# How to construct ray reflection from convex curved surface

I'm trying to understand how to construct the reflection path of a ray from a curved surface. Here's the basic setup:

In a 2D space, assume a point S is the source of a ray and point R is the receiver. An arbitrary convex line is located in space and acts as a perfect reflector for incoming rays. How can I construct the reflection path (should it exist) between S and R?

If the reflector was a straight line, I'd would use the image-source-method and be done with it. If the reflector was a circle, I'd resort to something along the line discussed here.

But how can the problem be solved if the reflector is an arbitrary line? For simplicity we might assume that the curvature always remains positive, so the line is strictly convex. This would limit the number of possible solutions to exactly one.

Thanks for your input - any hint is greatly appreciated.
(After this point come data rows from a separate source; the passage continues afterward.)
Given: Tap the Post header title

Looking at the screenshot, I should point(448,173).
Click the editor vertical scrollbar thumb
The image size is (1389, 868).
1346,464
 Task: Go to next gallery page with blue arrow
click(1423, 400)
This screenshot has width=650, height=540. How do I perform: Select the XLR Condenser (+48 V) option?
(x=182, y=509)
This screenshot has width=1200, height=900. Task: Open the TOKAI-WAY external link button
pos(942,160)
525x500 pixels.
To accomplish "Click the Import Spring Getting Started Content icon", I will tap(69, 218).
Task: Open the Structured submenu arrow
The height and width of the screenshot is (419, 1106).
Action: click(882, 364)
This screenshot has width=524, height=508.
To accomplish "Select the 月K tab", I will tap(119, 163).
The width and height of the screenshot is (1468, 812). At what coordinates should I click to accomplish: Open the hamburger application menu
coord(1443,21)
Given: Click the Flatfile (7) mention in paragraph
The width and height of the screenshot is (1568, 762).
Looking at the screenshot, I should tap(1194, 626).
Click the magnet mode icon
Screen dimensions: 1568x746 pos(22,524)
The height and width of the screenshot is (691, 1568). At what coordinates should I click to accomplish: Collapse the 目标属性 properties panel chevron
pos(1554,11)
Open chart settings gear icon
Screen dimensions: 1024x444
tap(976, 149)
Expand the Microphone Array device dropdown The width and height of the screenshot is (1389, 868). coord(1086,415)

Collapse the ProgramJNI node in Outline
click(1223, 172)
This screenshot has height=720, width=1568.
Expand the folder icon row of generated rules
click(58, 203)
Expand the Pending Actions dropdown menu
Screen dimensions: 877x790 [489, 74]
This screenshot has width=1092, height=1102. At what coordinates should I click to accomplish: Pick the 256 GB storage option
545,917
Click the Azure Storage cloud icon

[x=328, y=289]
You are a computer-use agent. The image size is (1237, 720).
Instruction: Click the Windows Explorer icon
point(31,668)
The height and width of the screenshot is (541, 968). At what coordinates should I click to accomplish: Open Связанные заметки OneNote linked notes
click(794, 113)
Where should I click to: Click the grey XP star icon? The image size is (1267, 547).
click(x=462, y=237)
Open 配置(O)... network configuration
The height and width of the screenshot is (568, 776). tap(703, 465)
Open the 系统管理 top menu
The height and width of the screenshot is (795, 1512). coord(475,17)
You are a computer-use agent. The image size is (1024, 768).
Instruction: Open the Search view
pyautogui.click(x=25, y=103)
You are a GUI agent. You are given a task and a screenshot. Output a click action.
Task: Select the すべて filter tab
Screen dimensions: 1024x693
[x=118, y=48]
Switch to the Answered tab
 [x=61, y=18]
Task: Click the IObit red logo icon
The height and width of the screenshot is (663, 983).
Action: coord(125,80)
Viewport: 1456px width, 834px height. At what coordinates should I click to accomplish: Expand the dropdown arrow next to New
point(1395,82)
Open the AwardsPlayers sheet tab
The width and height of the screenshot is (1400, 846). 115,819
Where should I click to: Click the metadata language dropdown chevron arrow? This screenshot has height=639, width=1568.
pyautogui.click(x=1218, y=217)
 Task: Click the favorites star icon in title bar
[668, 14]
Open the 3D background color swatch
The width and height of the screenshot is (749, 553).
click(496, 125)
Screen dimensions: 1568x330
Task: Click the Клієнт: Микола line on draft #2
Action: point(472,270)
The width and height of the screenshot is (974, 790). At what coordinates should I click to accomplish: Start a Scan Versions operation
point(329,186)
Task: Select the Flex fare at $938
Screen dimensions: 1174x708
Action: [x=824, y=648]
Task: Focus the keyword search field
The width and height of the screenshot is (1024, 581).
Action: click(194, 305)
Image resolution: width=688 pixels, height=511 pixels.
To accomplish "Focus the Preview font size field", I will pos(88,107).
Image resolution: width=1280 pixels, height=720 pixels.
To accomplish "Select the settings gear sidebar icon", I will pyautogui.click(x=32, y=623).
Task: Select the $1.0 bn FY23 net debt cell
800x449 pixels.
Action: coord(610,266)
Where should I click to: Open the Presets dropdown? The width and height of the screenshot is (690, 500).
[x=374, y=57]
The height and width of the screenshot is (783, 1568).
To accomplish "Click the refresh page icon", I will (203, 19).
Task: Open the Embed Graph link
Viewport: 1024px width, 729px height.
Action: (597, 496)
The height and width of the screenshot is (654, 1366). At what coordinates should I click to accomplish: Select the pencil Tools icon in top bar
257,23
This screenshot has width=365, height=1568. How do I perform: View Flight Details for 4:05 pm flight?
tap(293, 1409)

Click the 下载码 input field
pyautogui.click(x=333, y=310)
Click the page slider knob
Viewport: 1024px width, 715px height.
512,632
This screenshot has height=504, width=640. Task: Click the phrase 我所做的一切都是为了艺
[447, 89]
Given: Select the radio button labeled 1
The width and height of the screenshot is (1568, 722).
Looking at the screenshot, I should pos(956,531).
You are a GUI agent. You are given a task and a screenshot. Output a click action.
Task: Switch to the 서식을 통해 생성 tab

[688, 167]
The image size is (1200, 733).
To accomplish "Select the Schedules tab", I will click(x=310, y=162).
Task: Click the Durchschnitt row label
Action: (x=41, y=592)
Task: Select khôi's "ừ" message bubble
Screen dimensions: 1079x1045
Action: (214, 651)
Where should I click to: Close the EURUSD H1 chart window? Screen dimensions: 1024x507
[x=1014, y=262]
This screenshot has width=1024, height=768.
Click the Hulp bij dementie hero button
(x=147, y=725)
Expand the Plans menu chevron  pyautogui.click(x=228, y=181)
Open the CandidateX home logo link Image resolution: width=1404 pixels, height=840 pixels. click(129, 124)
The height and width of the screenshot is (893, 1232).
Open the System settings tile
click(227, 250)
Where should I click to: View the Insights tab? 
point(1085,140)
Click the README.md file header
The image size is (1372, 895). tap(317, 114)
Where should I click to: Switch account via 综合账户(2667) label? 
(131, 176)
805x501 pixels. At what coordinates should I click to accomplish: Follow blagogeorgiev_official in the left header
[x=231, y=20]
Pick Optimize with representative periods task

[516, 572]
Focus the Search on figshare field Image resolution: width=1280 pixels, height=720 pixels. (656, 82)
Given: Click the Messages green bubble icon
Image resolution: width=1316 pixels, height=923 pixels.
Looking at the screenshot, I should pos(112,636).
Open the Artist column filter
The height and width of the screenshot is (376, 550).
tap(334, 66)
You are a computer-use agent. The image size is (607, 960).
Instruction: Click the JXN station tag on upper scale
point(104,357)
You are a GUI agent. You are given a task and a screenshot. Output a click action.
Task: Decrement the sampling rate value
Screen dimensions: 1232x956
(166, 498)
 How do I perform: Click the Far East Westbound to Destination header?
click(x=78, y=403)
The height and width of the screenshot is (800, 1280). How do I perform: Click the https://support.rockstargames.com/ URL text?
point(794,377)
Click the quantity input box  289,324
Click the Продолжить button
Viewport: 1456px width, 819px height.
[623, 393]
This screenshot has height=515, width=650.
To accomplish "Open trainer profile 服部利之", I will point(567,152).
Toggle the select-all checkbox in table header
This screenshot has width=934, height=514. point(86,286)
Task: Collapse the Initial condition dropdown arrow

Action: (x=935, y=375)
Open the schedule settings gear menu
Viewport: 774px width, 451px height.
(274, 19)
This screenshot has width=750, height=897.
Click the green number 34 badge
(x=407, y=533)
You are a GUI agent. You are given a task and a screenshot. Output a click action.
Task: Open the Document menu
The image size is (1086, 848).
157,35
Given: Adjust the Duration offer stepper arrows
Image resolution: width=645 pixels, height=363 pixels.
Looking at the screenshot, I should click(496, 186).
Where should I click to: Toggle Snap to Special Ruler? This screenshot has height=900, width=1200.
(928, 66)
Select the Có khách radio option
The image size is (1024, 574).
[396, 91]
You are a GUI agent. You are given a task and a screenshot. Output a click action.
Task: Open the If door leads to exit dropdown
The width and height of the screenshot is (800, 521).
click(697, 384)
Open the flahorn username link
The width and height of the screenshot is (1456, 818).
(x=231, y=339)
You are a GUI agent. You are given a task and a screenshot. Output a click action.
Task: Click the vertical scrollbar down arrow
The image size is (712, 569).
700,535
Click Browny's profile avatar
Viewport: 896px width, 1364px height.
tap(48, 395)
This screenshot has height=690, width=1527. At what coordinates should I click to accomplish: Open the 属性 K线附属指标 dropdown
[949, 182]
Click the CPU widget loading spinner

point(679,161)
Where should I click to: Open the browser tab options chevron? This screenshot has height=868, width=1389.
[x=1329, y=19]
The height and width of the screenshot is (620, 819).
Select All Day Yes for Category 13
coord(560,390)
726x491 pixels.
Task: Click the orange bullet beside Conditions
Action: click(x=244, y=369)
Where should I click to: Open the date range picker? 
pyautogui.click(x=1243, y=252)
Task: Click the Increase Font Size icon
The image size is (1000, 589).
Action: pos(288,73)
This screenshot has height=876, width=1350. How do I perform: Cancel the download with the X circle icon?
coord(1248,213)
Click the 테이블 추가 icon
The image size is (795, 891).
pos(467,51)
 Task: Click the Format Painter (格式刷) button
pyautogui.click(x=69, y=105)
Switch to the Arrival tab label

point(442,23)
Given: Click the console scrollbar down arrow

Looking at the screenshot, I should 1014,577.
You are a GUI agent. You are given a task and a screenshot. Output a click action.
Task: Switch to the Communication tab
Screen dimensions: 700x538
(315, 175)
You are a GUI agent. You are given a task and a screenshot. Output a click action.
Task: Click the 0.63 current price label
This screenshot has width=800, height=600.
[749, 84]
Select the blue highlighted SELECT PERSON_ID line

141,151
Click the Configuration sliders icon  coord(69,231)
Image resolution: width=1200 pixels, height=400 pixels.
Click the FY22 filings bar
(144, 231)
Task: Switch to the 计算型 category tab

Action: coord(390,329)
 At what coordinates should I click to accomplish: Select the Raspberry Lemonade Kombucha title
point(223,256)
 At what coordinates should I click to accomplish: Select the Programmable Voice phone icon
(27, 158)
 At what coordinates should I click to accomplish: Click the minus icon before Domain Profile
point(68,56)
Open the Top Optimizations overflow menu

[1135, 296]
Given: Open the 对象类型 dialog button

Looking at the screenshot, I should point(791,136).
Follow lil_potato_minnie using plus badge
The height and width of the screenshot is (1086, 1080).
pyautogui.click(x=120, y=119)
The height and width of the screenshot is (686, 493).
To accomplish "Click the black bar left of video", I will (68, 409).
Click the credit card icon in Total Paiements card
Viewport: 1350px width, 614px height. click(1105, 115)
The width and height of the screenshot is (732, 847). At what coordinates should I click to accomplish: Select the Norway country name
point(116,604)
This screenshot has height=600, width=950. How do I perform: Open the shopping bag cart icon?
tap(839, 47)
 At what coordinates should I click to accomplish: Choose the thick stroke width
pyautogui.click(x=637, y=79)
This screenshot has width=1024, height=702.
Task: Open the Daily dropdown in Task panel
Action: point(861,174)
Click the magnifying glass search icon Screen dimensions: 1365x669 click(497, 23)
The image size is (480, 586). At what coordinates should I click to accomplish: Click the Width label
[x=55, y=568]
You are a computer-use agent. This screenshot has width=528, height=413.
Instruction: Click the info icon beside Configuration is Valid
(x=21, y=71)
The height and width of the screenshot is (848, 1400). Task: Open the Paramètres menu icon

• Do we know the radius of that convex surface? – Rakibul Islam Prince Sep 18 '18 at 7:47
• There certainly isn't a closed-form answer for an arbitrary curve, you will have to resort to some iterative process. A bisection search might do the job: find a point on the reflector such that the ray from S after reflection is too far to the left of R, and another where the reflected ray is too far to the right, then successively halve the segment of the curve between those two points. – Rahul Sep 18 '18 at 7:47

With a rotation and a translation of the axes you can put $S$ in the origin and $R$ on the x-axis. Let's say that $f$ is the equation of the mirror line in these coordinates.
Calling $P$ the incidence point and $m$ the angular coefficient of the source ray, you just have to find the solution of these simultaneous equations: $$y_P/x_P-m=0$$ $$y_P-f(x_P)=0$$ $$x_P-y_P/(f'(x_P)-m)=x_R$$
The first is the equation of the source ray, the second fixes the reflection point on the mirror line and the third imposes the reflected ray to pass through $R$.